In every organization, there is an undeniable need to realize the total value and quality of every piece of data. The problem is that as time has progressed, we face an extreme growth in volume from big data collection. This has placed a higher emphasis on metadata management to contextualize and organize all the information being brought into an organization.
Metadata is generated every time any new data moves through an organization. It has slowly become one of the critical resources of a business because it is the data about data. It is the necessary information vital in unleashing the full potential of understanding where data came from, how it is referenced, and the best ways to use it in your systems.
The Power of Metadata Management
If metadata is the specific data about data, then metadata management is used to establish policies that create context and value for all the data moving through your organization. It ensures that all of your assets can be quickly discovered, measured, and shared in the most appropriate places for your internal and external users.
Proper metadata management allows you to identify data sources, track data movement and utilization and maintain an audit trail to meet compliance requirements. This includes everything from where the asset should be stored to when it was created.
There are three primary metadata types that can be leveraged, including:
Structural Metadata
This is how you index data assets for easy navigation, relationships, and references. Think of this like a table of contents or the individual chapters in a novel.
Administrative Metadata
This is more on the technical side of data assets. It logs the critical source information of a data asset, like the type of file, when it was created, usage rights, rendering files, and other technical details.
Descriptive Metadata
This is the discoverable information that is best used to organize metadata. If you were doing a search at a bookstore, this would be the author, title, genre, keywords, etc.
How is a Data Catalog Different than Metadata Management?
The primary purpose of a data catalog is to create an organized inventory of all your data assets. Once that mapping process has unfolded, you use the data catalog to index everything into easily discoverable storage locations.
The metadata of these assets differentiates the information by tagging, storing, and collecting different datasets.
Data catalogs and metadata are interconnected in that one indexes your data, and the other helps you understand data flow by building relationships and context. If data is facts, metadata is the description of those facts, and the data catalog is how those facts are stored.
The point of a data catalog is to bring data dictionaries and business glossaries together and integrate them with curated metadata. It is the unifying organization needed to centralize data throughout an organization.
The key difference between the two is that a data catalog is the organized index of assets while metadata management answers the questions of value, context, and flow.
The Critical Importance of Metadata Management
We already know that the more data-driven a company is, the more likely it will experience growth opportunities and potential revenue boosts. This is because it relies on valuable insights for decision-making.
None of those insights are possible without first introducing quality metadata management. Users need to be able to access the critical information necessary for analyzing quickly and efficiently. If no metadata management is in place, there is no opportunity for this access.
With bespoke metadata management, different departments, and teams outside of IT can leverage their own understanding of different assets. This creates a context for the role of these users and adds value to what that data represents. Such benefits include:
Productivity
The faster users can access highly relevant data based on searches, the more able they will be to streamline insights, reporting, and data tools.
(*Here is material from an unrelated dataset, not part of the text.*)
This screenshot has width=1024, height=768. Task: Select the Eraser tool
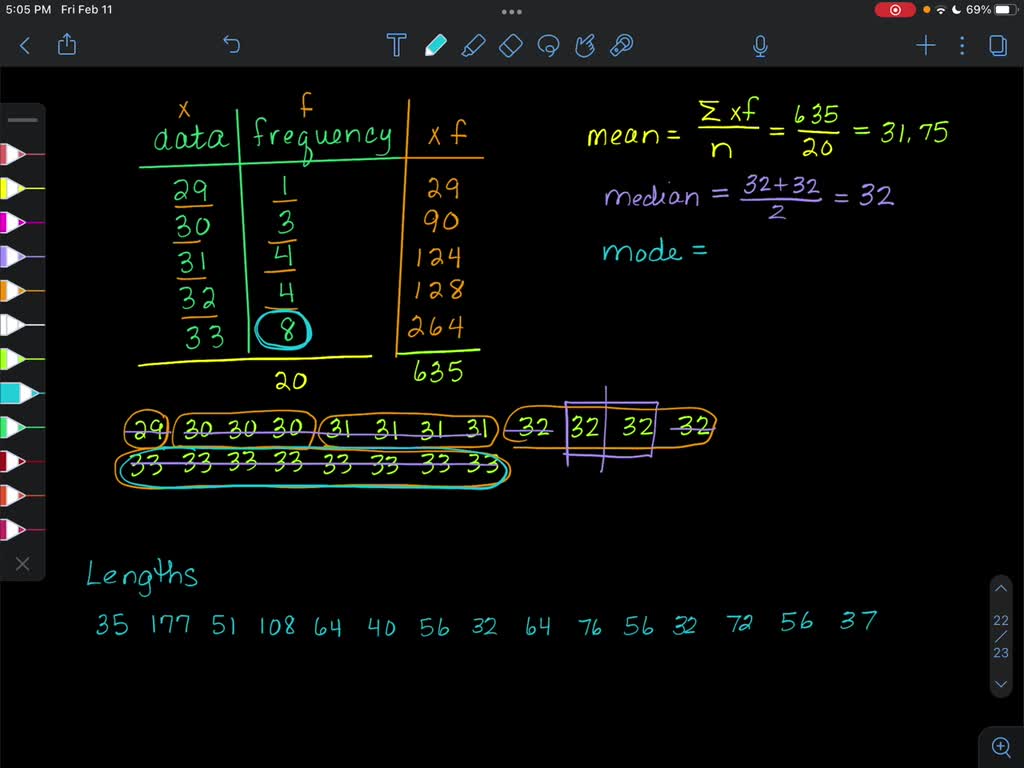(510, 45)
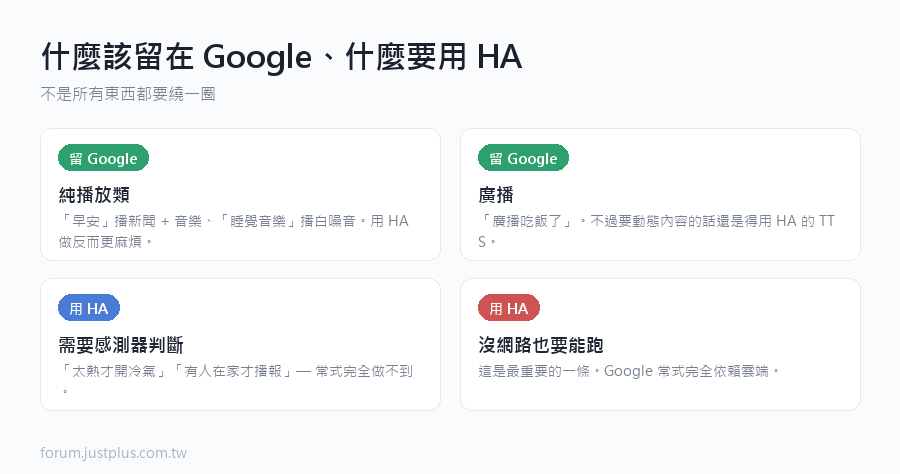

That includes less time spent cleaning or shifting through vast amounts of unrelated data.
For example, a team of data scientists may spend up to 80% of their valuable time fixing problems between various data sources. By integrating modern metadata management, this same team will spend more time analyzing and uncovering innovative ideas and relationships.
Customer Relationships
Today’s consumers appreciate a personalized experience that strengthens a personal relationship with a brand. With so much oversight and regulation over what information about customers is collected, it has become harder for businesses to leverage these data points.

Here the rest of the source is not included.